Najszybszej babci świata niestraszny śnieg i mróz. Barbara Prymakowska w Nowym Roku odniosła już pierwszy sukces na Grand Prix Krakowa
Kiedy inni chowają się przed mrozem w domu pod ciepłą kołdrą, ona jest w swoim żywiole. Barbara Prymakowska wykorzystuje mroźną pogodę i spędza czas aktywnie w Parku Biegowym Marcinka. Niedawno odniosła pierwszy w tym roku sportowy sukces na Grand Prix Krakowa w Biegach Górskich.

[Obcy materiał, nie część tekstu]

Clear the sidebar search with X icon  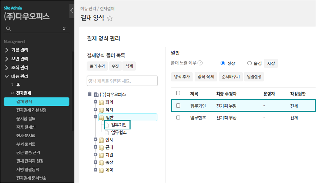pyautogui.click(x=64, y=29)
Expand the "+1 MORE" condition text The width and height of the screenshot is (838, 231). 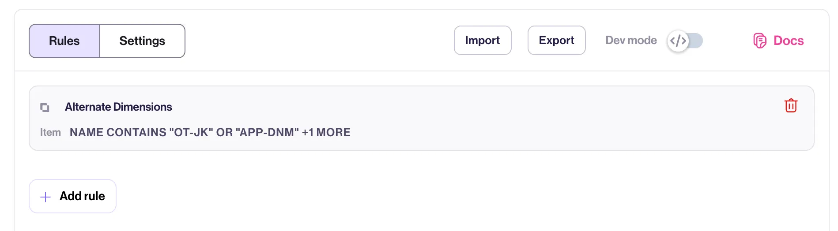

Najszybszej babci świata nie straszny śnieg i mróz
Na termometrze minus siedemnaście stopni Celsjusza? Dla Barbary Prymakowskiej taka temperatura to żaden problem, by zabrać narty i na nich pobiegać.
80-latkę można w ostatnich dniach spotkać w Parku Biegowym Marcinka. Jak podkreśla „Najszybsza Babcia Świata”, mroźnej pogody się nie boi, bo startowała już w niejednych zawodach, w temperaturze nawet poniżej 20 stopni Celsjusza.
– Grunt to się odpowiednio ubrać. Ja nakładam wtedy trzy warstwy, ruszam się i zimna nie czuję! – uśmiecha się Barbara Prymakowska.
Sportowy sukces w Nowym Roku
W miniony weekend (7 stycznia) wzięła udział w Grand Prix Krakowa w Biegach Górskich i osiągnęła pierwszy w Nowym Roku sportowy sukces. W kategorii 70 lat na dystansie 11,6 km zajęła I miejsce.
– Śniegu trochę dosypało, ziemia była zmrożona, a trasa bardzo wymagająca z ostrymi podbiegami na krótkich odcinkach, dlatego gdy dobiegłam do mety, radość była ogromna. Cieszę się, że zawody udało mi się ukończyć w zdrowiu i bez „gleby” – podkreśla 80-latka.
Noworoczne plany najszybszej babci świata
Barbara Prymakowska w Nowym Roku plany ma ambitne. Praktycznie nie ma miesiąca, by nie zamierzała startować w zawodach. Jakie postanowienia noworoczne ma najszybsza babcia świata?
– Kocham sport i zamierzam w nim dotrwać do końca swoich dni. Trzeba mieć marzenia i warto o nie walczyć – podkreśla pani Basia.